The Stand Comedy Club (venue website)
6 - 30 Aug (not 16), 6:40pm (7:40pm)
Reviewed by Trystan Davies

All aboard!  Or, in this case, maybe not.  The Edinburgh tram plan is stalling, but the city's comedians are in full flow.  The question is, how strange can things get?

If you're looking for an insight into Edinburgh’s relationship with its not-so-forthcoming public transport system, then this is the show for you.  Your guides are Stand regulars Jim Park, Derek Johnston, Niall Browne, Gordon Alexander and Martin McAllister. 

First stop, and the audience is introduced to the tram route on a large screen.  Suddenly we flash back to 2001, when Edinburgh’s politicians are debating how to distract people from city problems – cue the tram idea.  Second stop, and we jump to the near future; the trams are running, but a conductor tells some very bad jokes along the way.

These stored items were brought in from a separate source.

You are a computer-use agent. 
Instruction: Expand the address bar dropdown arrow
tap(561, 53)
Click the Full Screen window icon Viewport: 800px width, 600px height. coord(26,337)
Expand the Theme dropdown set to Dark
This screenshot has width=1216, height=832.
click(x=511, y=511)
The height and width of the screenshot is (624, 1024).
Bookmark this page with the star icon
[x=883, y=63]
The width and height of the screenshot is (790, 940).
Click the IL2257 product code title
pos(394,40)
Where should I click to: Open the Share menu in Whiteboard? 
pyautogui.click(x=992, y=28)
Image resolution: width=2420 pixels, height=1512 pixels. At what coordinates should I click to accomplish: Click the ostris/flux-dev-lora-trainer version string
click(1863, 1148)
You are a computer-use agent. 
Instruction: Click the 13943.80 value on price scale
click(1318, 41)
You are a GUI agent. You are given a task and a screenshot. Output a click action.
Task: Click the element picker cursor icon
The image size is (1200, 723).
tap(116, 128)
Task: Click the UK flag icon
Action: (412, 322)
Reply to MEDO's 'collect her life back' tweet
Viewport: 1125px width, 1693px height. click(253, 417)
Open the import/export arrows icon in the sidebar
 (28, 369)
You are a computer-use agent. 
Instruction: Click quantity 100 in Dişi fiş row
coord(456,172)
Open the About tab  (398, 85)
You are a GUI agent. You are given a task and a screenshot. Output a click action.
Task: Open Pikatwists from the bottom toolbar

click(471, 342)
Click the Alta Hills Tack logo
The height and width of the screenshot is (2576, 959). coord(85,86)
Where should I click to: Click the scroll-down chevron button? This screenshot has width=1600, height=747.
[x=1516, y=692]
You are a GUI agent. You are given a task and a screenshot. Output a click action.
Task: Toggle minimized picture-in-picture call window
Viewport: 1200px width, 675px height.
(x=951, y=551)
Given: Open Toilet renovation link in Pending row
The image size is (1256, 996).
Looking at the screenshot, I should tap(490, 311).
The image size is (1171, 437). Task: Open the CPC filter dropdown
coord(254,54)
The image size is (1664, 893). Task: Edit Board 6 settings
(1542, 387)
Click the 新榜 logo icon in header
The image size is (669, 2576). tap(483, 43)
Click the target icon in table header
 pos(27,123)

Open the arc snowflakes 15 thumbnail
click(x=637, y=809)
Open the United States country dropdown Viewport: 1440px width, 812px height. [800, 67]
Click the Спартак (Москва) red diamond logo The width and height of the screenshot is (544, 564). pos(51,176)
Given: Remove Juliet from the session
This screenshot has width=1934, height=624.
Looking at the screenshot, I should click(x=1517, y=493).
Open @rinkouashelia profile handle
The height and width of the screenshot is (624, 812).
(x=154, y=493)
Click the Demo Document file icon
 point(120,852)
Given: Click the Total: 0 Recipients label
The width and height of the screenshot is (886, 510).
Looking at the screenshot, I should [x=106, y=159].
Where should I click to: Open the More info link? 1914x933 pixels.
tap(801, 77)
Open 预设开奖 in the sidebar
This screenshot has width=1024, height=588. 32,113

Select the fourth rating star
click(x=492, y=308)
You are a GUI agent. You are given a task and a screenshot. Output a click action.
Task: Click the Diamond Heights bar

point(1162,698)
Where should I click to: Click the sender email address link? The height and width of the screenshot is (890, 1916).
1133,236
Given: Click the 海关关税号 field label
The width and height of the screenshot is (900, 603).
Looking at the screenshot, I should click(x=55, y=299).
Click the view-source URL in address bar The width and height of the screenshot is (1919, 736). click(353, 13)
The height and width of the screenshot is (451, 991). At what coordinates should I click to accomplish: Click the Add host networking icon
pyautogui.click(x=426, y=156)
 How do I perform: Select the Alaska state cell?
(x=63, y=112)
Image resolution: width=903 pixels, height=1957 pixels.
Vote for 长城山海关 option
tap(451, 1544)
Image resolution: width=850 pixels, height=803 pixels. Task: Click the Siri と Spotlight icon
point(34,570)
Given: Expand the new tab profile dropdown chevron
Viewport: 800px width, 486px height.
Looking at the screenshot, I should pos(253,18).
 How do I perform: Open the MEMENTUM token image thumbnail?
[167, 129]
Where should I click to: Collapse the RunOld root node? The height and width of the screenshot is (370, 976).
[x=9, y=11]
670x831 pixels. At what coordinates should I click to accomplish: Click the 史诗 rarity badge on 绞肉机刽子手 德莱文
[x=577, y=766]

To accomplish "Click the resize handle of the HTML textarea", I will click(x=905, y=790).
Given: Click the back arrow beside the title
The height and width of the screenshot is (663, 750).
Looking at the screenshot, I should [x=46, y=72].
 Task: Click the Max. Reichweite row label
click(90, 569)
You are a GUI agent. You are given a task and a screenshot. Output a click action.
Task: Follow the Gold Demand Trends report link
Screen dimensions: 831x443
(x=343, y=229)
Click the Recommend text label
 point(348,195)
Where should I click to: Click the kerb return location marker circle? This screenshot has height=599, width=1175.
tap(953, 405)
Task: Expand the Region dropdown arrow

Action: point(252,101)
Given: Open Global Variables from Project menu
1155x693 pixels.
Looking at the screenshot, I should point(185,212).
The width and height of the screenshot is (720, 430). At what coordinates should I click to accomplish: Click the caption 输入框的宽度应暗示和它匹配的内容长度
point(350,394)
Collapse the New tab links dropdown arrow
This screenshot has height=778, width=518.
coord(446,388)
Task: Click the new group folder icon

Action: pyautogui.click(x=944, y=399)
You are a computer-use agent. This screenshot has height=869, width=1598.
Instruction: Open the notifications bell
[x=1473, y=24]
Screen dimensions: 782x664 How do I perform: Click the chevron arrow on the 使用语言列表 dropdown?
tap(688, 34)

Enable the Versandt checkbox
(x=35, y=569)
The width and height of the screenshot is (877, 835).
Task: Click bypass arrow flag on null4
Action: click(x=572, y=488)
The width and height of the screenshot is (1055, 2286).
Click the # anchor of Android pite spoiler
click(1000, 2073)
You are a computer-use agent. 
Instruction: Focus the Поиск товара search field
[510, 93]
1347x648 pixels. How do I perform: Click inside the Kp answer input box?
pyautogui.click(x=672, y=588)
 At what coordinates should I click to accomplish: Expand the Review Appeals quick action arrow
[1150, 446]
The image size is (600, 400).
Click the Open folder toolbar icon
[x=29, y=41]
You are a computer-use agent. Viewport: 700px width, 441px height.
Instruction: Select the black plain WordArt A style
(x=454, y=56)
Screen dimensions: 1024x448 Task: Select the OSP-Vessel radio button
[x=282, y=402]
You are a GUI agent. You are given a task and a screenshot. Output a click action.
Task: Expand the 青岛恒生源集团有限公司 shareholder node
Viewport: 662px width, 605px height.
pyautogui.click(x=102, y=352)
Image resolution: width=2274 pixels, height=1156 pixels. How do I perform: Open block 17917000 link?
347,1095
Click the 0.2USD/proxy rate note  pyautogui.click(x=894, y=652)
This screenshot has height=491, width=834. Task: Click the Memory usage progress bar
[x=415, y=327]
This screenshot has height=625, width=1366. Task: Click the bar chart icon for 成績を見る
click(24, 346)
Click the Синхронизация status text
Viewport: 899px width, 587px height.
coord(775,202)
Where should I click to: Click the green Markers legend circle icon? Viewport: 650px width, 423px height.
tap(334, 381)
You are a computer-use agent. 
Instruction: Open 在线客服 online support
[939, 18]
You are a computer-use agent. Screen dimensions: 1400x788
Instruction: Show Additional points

Each tram drop-off is a slice of Edinburgh life – a sardonic shoplifter who’s unhappy with what he’s stolen, the hilariously arrogant businessmen, and a naïve, posh student trying out tram jokes at the Fringe.  Like the trams project itself, some sketches (deliberately) fail to finish.  Others point out dragging aspects of Scottish life, from the national football team to the release of the Lockerbie bomber.  By the final stop, the line has reached the airport, and the show ends in the year 2031; the council are now arguing over how to distract people from the trams – with interesting results… 

The four local comics highlight how strange the experience of the tram system is, while pointing out incisively that the city of Edinburgh and Scotland can also be odd.  Unfortunately, however, these two components don’t balance out.  There's scope for much more regarding the trams themselves and how we got to the situation we're in; the construction process must be ripe for satire.  The show's approach may have more appeal to a non-local audience, but the four strayed too far from the main subject for my own taste.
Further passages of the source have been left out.